START Provided records
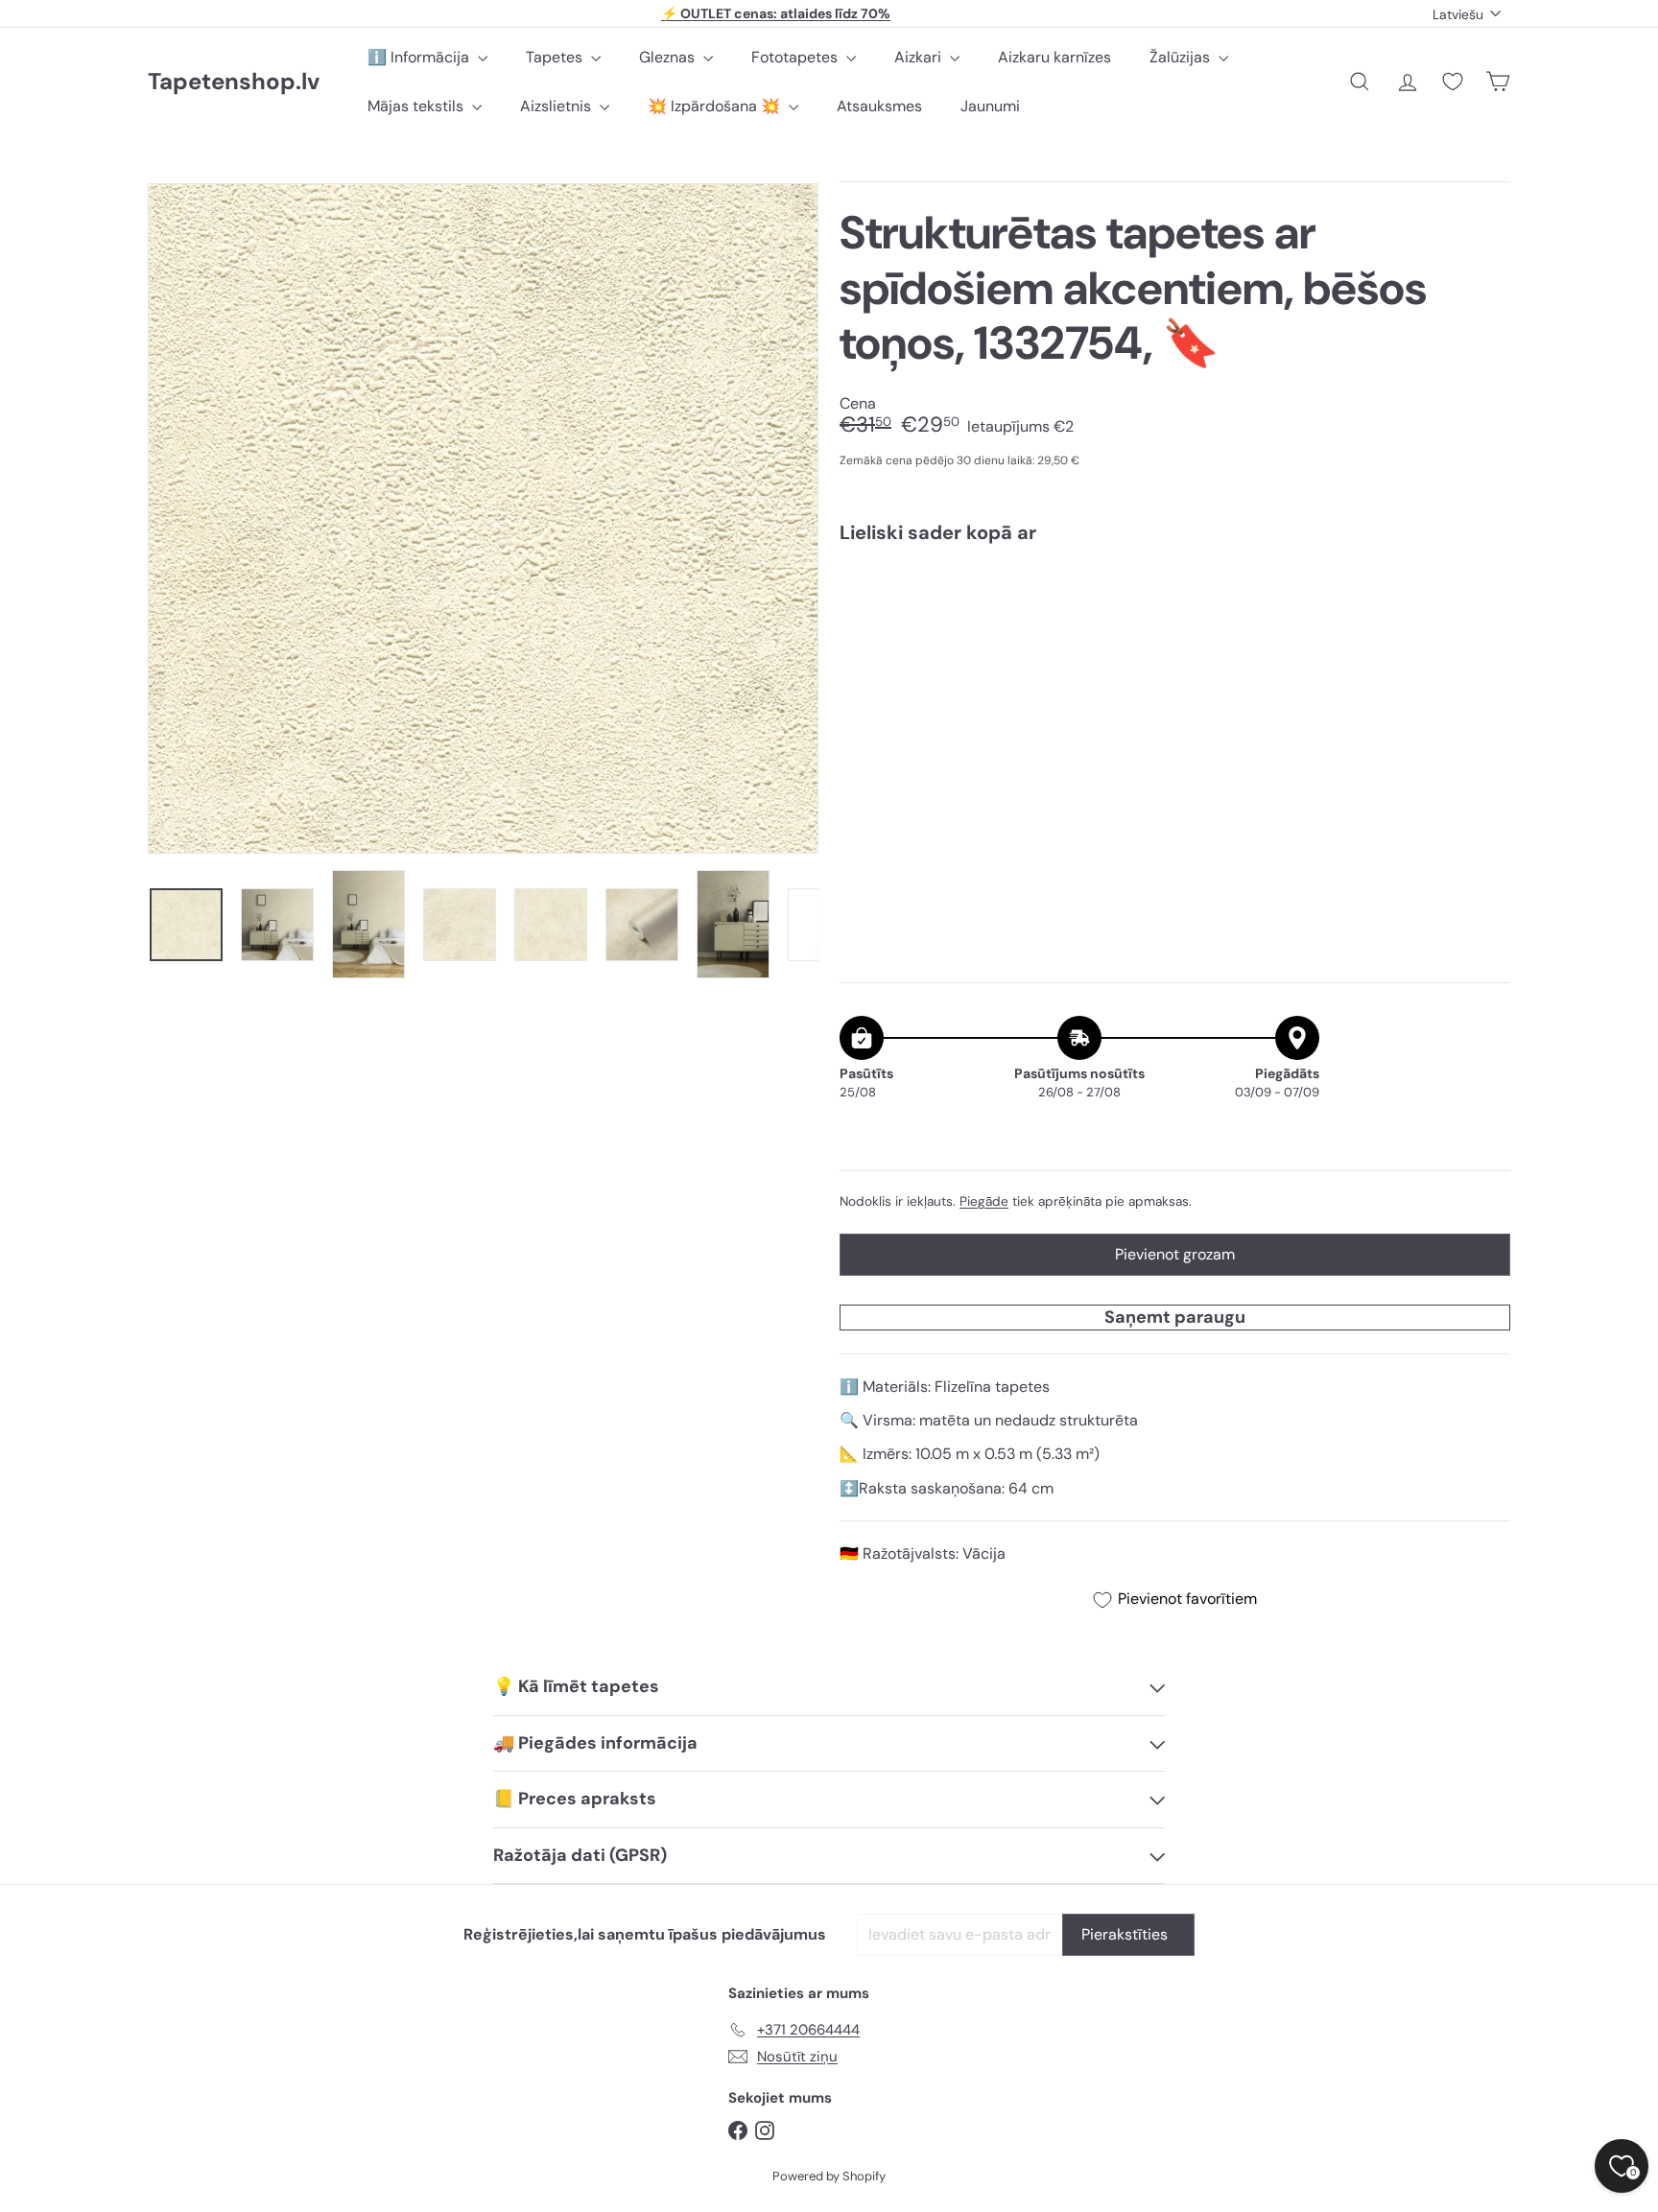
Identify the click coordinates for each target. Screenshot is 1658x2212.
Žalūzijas (1181, 57)
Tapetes (556, 57)
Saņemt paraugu (1174, 1317)
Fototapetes (796, 57)
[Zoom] (483, 518)
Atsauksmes (879, 106)
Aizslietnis (557, 106)
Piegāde (983, 1201)
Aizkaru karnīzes (1054, 57)
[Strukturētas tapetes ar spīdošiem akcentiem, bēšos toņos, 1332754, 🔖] (1175, 624)
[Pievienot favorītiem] (1485, 598)
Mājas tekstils (417, 106)
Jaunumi (990, 106)
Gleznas (669, 57)
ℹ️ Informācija (420, 57)
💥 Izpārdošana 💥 (716, 106)
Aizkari (919, 57)
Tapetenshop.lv (234, 82)
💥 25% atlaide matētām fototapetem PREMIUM (776, 13)
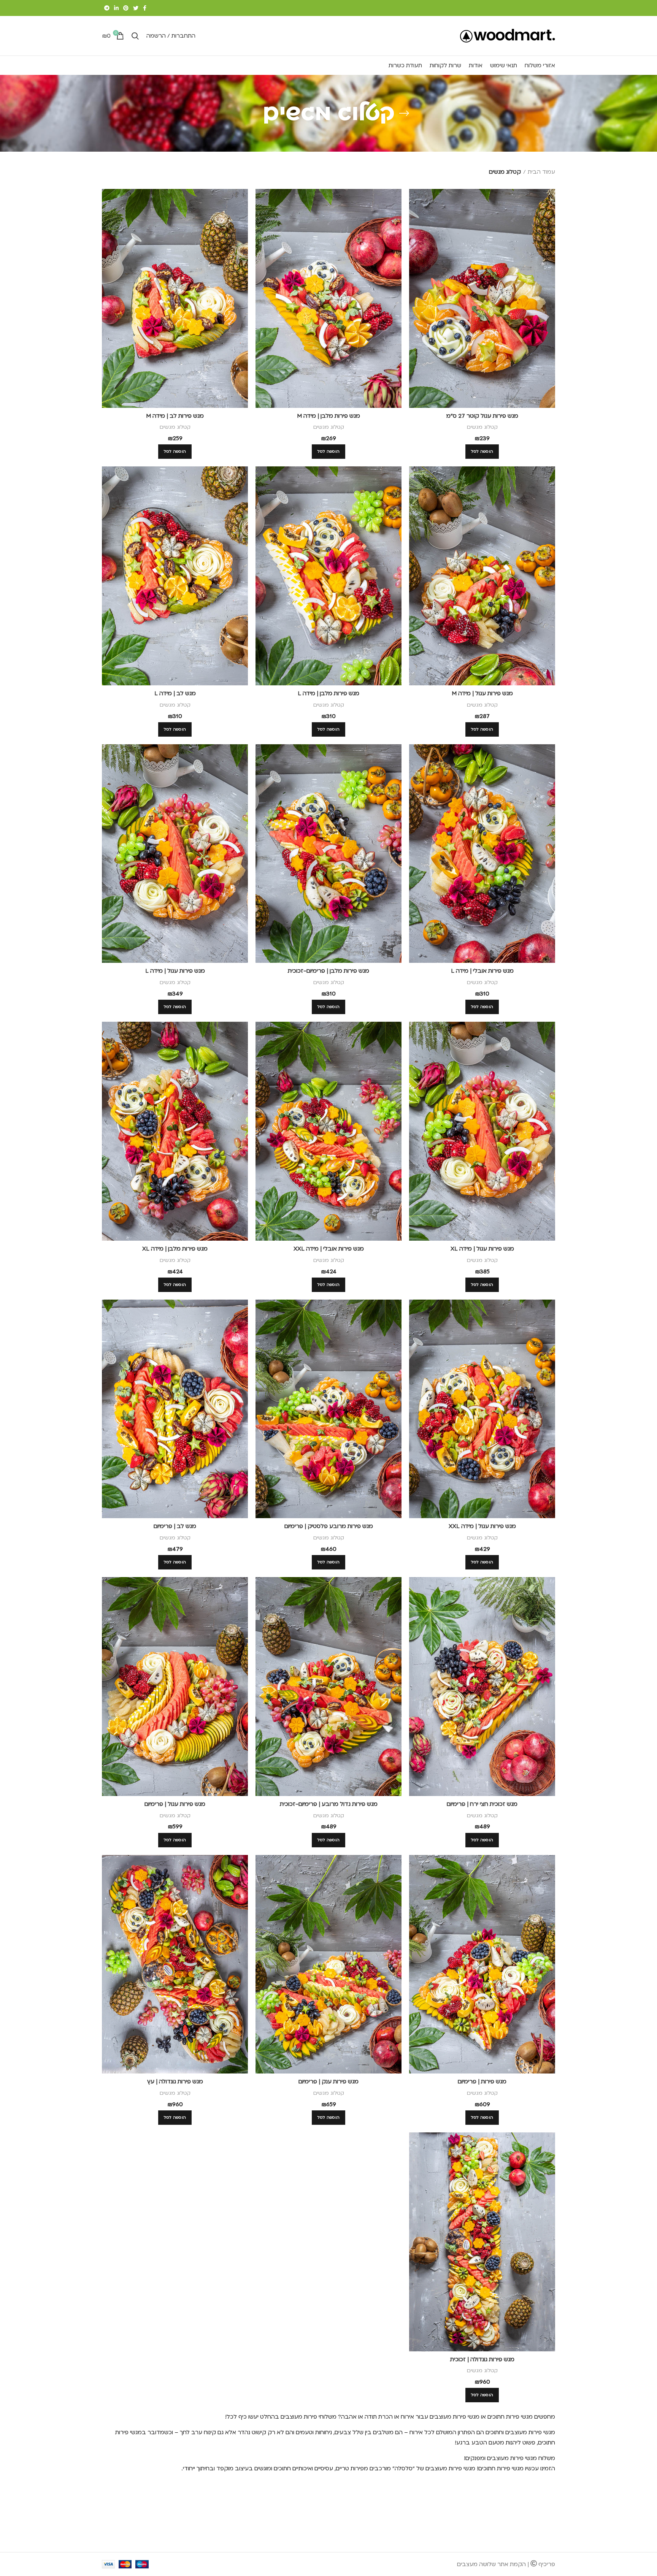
END Provided records
*What needs to be done*: What should appear is an exact copy of the lines from the one containing "Mājas tekstils (417, 106)" through the last line of the records above, pictures excluded.

*Solution below*:
Mājas tekstils (417, 106)
Jaunumi (990, 106)
Gleznas (669, 57)
ℹ️ Informācija (420, 57)
💥 Izpārdošana 💥 (716, 106)
Aizkari (919, 57)
Tapetenshop.lv (234, 82)
💥 25% atlaide matētām fototapetem PREMIUM (776, 13)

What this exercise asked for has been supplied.